Differentiated neuroblastoma cells remain epigenetically poised for de-differentiation to an immature state.

Neuroblastoma is the most common extracranial solid tumor of childhood and accounts for a significant share of childhood cancer deaths. Prior studies utilizing RNA sequencing of bulk tumor populations showed two predominant cell states characterized by high and low expression of neuronal genes. Although cells respond to treatment by altering their gene expression, it is unclear whether this reflects shifting balances of distinct subpopulations or plasticity of individual cells. Using neuroblastoma cell lines lacking MYCN amplification, we show that the antigen CD49b distinguishes these subpopulations.

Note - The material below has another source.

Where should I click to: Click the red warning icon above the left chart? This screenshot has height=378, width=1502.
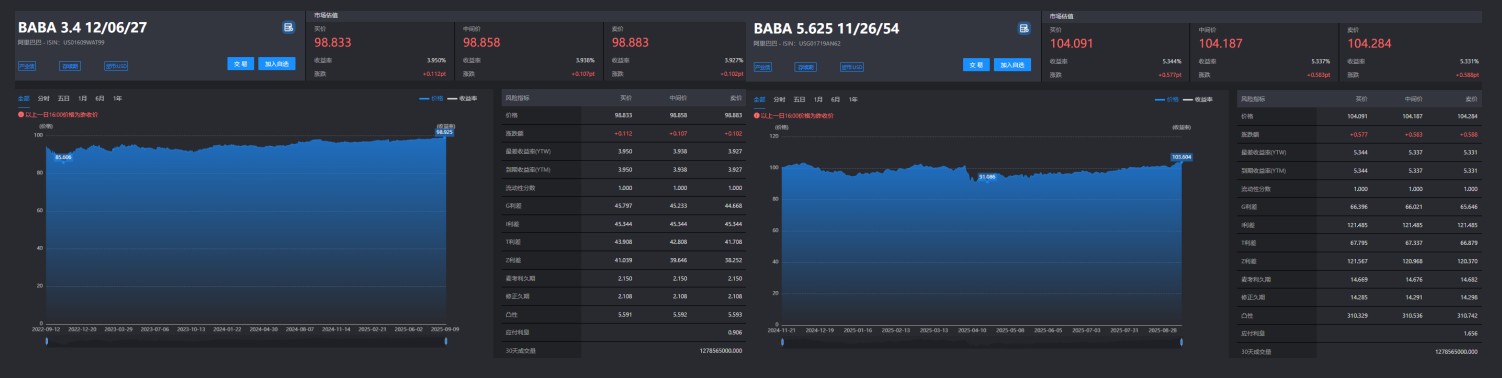(x=21, y=115)
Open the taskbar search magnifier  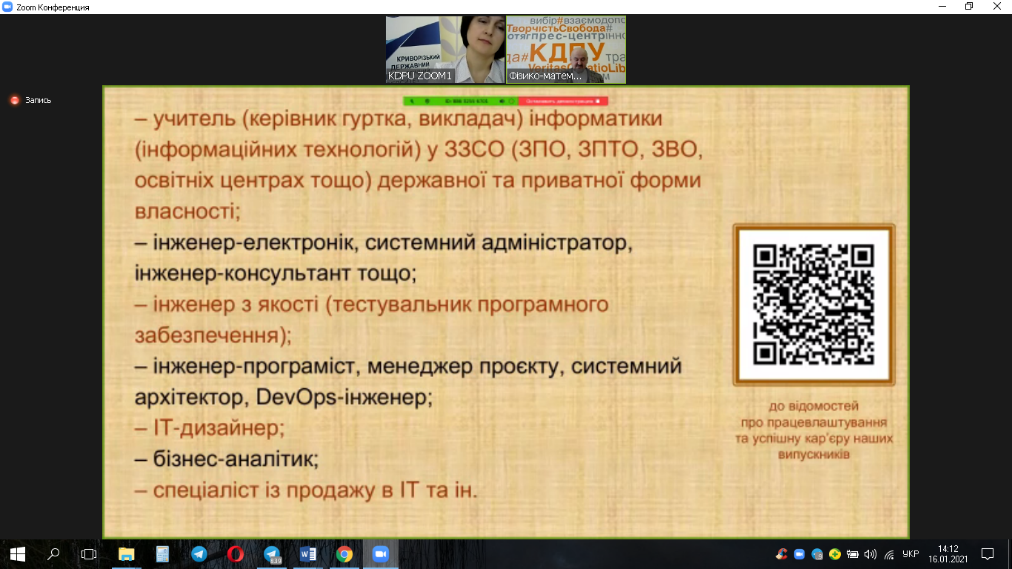(x=54, y=553)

CD49b expression marks proliferative cells with an immature gene expression program, while CD49b-negative cells express differentiated neuronal marker genes and are non-cycling. Sorted populations spontaneously switch between CD49b expression states in culture, and CD49b-negative cells can generate rapidly growing, CD49b-positive tumors in mice. Though doxorubicin treatment selectively kills CD49b-positive cells in culture, the CD49b-positive population recovers when treatment is withdrawn. We profiled H3K27ac to identify enhancers and super enhancers that are specifically active in each population and find that CD49b-negative cells maintain the priming H3K4me1 mark at elements that are active in CD49b-high cells. Improper maintenance of primed enhancer elements thus may underlie cellular plasticity in neuroblastoma, representing potential therapeutic targets for this lethal tumor.